No flu vaccine and a history of vaping.
Doctors can’t pinpoint exactly why Bauer developed a life-threatening infection at such a young age. Before the episode, Bauer had never been seriously ill. He liked snowboarding, skateboarding and golf.
“A lot of things lined up to get him to that point, because otherwise someone who is healthy, active and young like Davey almost shouldn’t have died from a flu infection,” Bharat said.
A complicating factor, Bharat said, is that Bauer had never received a flu vaccine. While the effectiveness of flu vaccines can vary from year to year, the vaccines generally reduce the risk of serious illness by 40% to 60% when they are well matched to circulating flu strains, according to the Centers for Disease Control and Prevention. Disease Control and Prevention.
Bharat said Bauer’s history of smoking and vaping may also have played a role, although it’s hard to say for sure. Smoking increases the risk of serious respiratory infections and lung diseases. Similar, although weaker, associations have been identified with e-cigarettes.
“Any time you inhale something into your lungs, whether through vaping, smoking or through occupational exposures, there is a risk of lung damage,” Keller said.

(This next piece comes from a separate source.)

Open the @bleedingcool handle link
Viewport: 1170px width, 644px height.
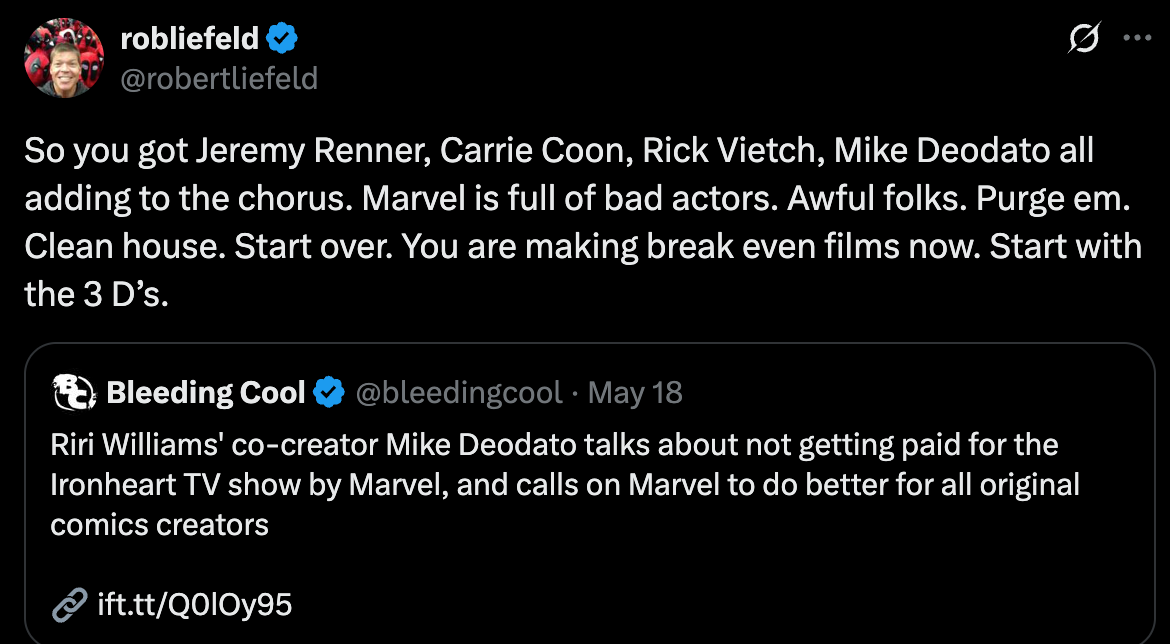pos(459,393)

But most cases of vaping-related illnesses do not require a lung transplant, he added. A 17-year-old boy from Michigan who received a transplant in 2019 is believed to be the first case.
Regardless of the cause of his illness, Bauer said he no longer likes vaping.
“I thought it would be a safer alternative” to cigarettes, he said. “In retrospect, it seems like I should have quit sooner.”